Un chico porta un cucurucho de cartón en cuyo exterior muestra su género expuesto con gomas, y en su interior tiene el almacén.  Esta venta ambulante podría pasar inadvertida (o no, su colorido, como mínimo llama la atención) pero vende pastillas, si, digo bien, son fármacos, es una farmacia móvil, y cada pocas calles, te encuentras  tan singular negocio.

Las personas se acercan y le comentan lo que les pasa y él dispensa su remedio en el número de unidades que le demanden o puedan pagar. Huelga decir que su preparación médica, como mínimo, no esta acreditada, aunque roguemos a Dios que al menos tenga sentido común. Otros se acercan y se automedican, demandan con total contundencia lo que necesitan para su mal.

Me consta que uno de los que trabajan en mi casa usó este servicio del cornucopio de la siguiente manera:

Un día por la mañana veo a Patrick (el chico que cuida y atiende mi casa) con un sarpullido e hinchazón considerables en su cara. Su aspecto impresionaba. Le pregunto si había comido algo en mal estado o tenía alguna alergia, (ambas preguntas eran estúpidas, Patrick come lo que puede y no tengo constancia de  que visite al médico ni se halla hecho pruebas de alergia, yo era aún muy nuevo en el país y preguntaba estas cosas).

Patrick me dice que si, que se toma la mañana para ir al médico y que nos veremos por la tarde. Ese día cuando volví de trabajar, no estaba en casa y pensé que lo del médico seguro que le habría tomado más tiempo. Al día siguiente me intereso por su estado y me cuenta que “todo controlado”.

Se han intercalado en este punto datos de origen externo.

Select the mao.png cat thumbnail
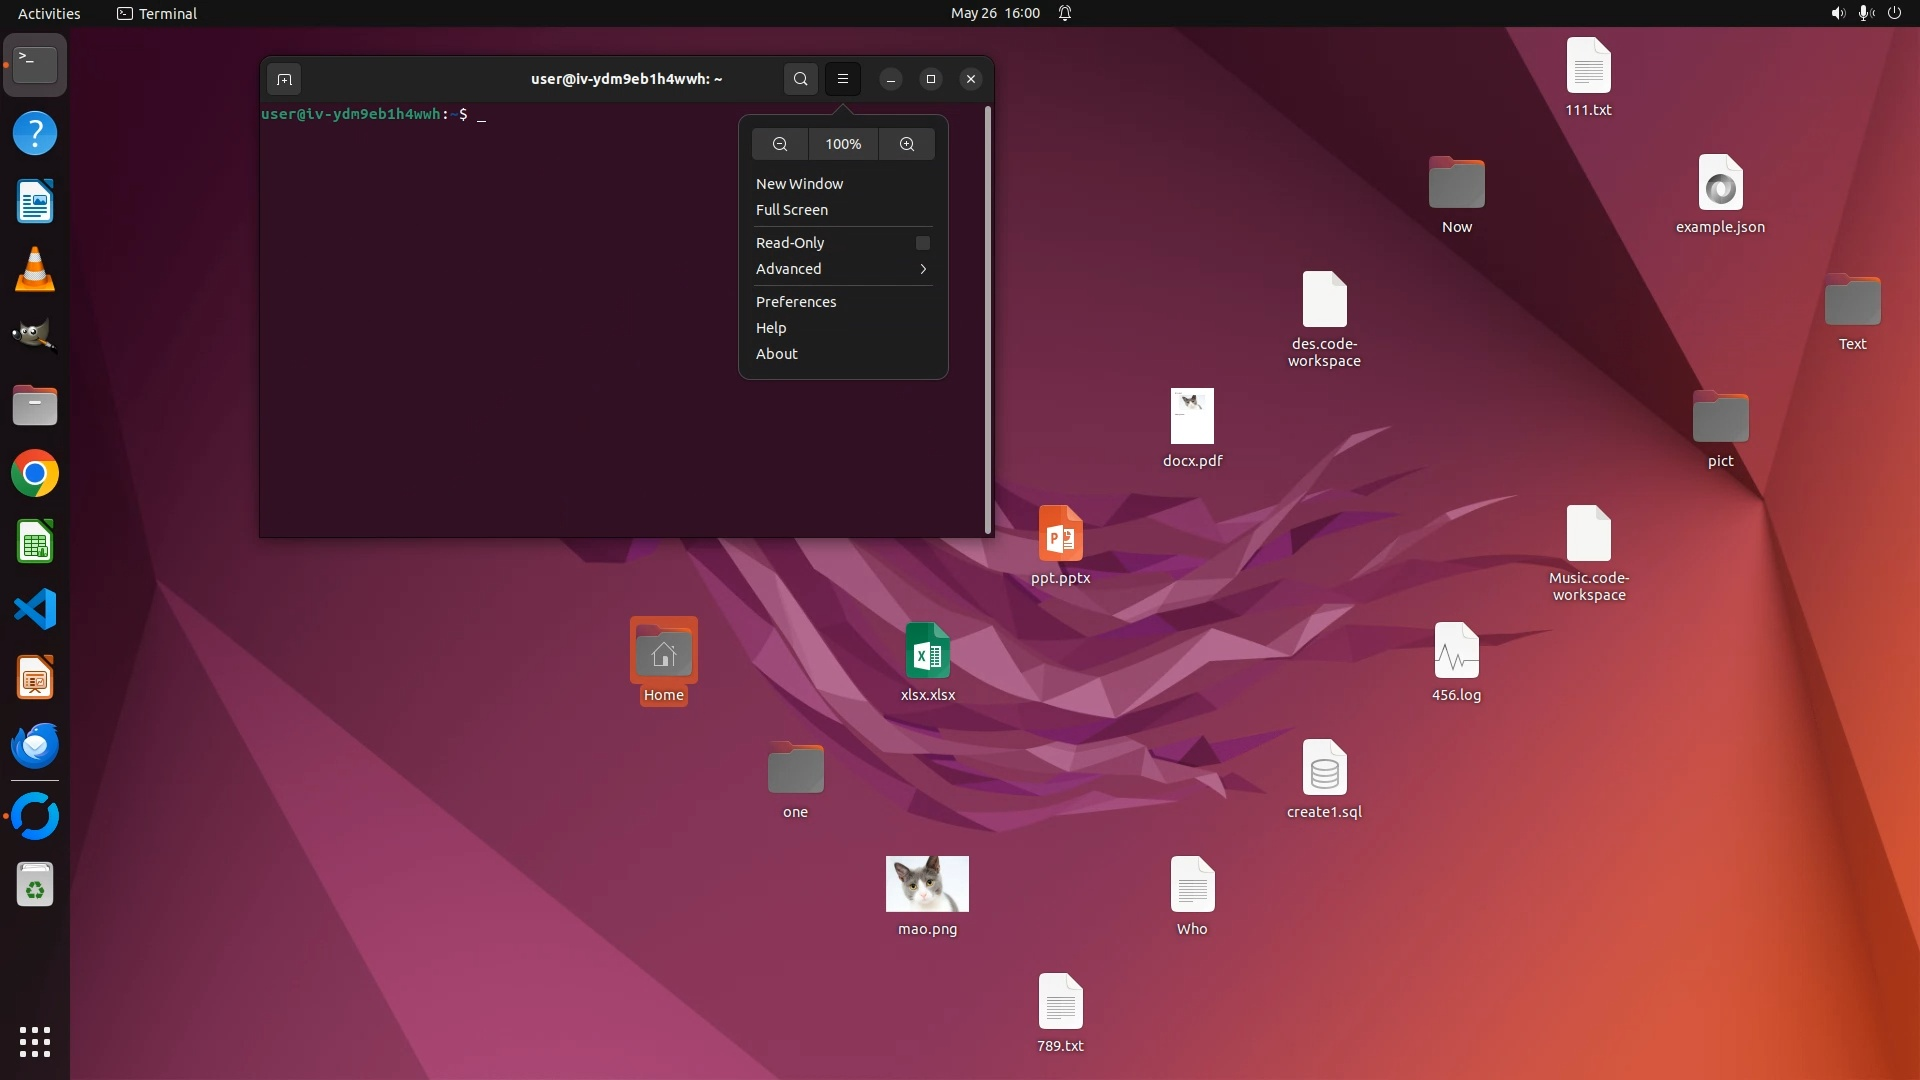Viewport: 1920px width, 1080px height. point(927,884)
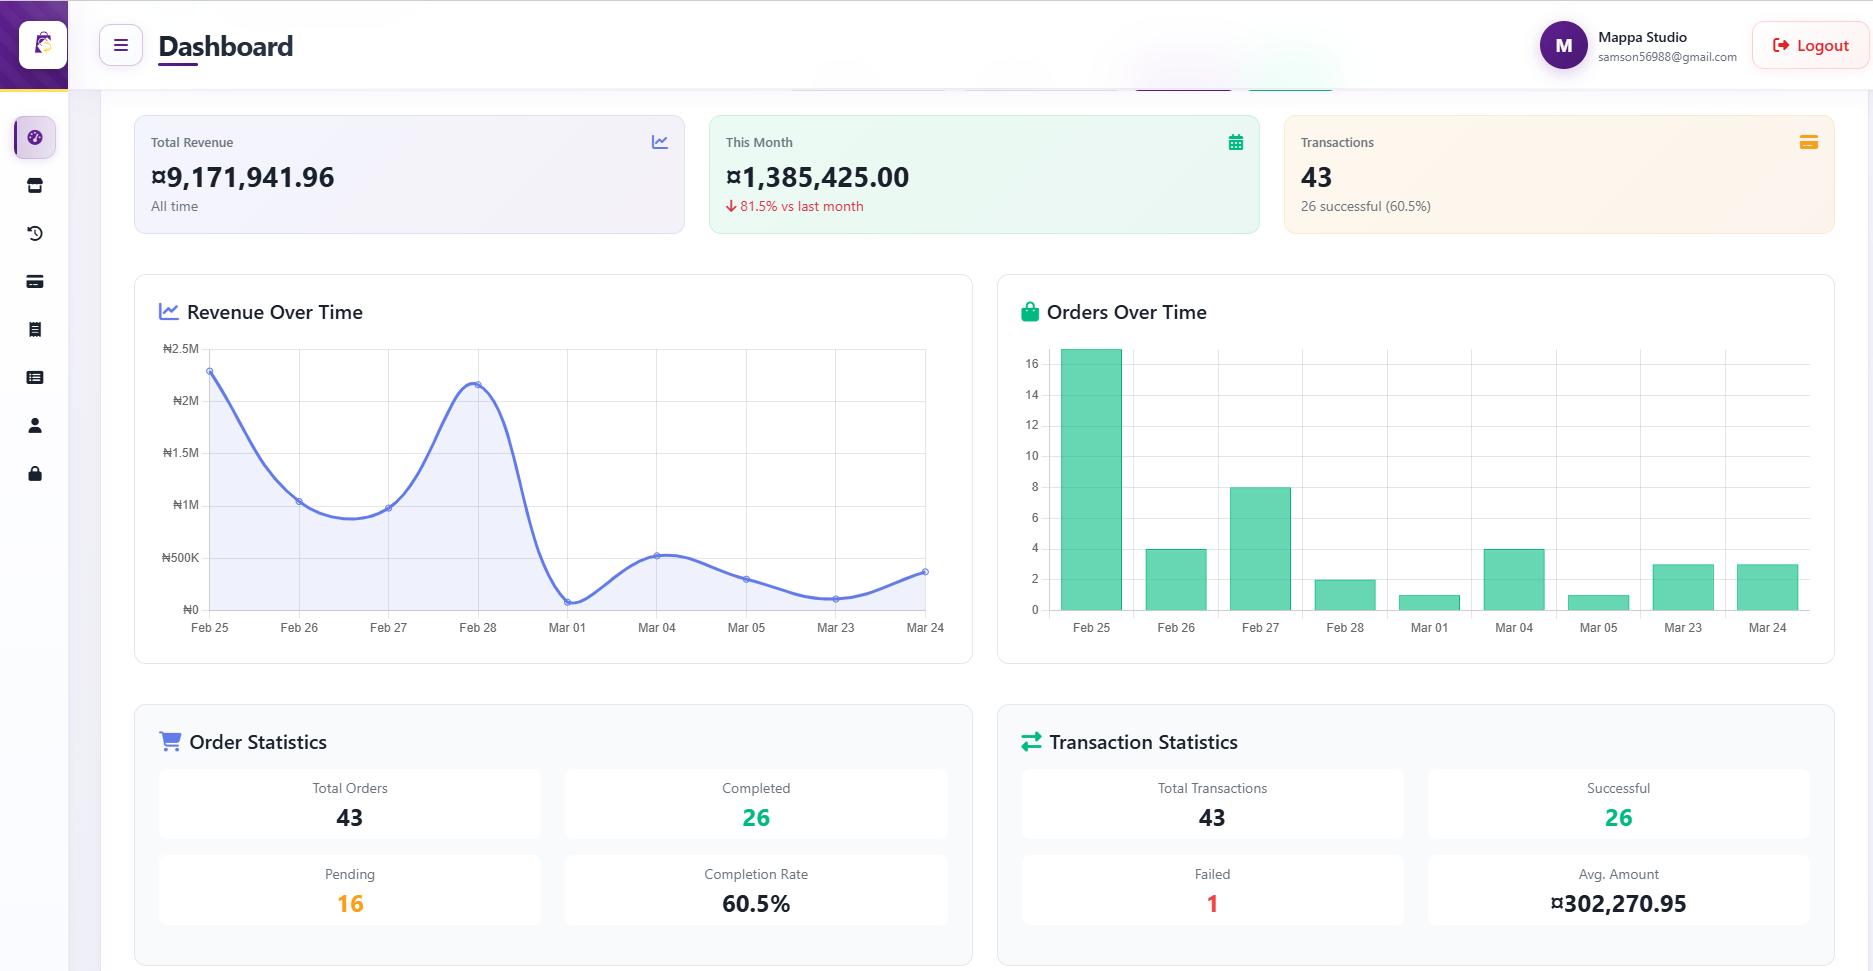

A los pocos días le había desaparecido su brote y su cara volvía a ser la de siempre. Le comento:  qué  te había dicho el médico y cuál había sido su eficaz tratamiento. Me enseña una pastilla cortada de la tableta donde ponía “omeoprazol”, y le digo: Pero Patrick!, esto es un protector gástrico, es lo que tomo yo muchas veces, quien te ha dado esto!….y entendió que era mejor contarme la verdad. No fue al médico, solo había comprado al chico del cono en la calle esa pastilla porque era de las más baratas, al día siguiente se sintió mejor y decidió guardarla para mejor ocasión.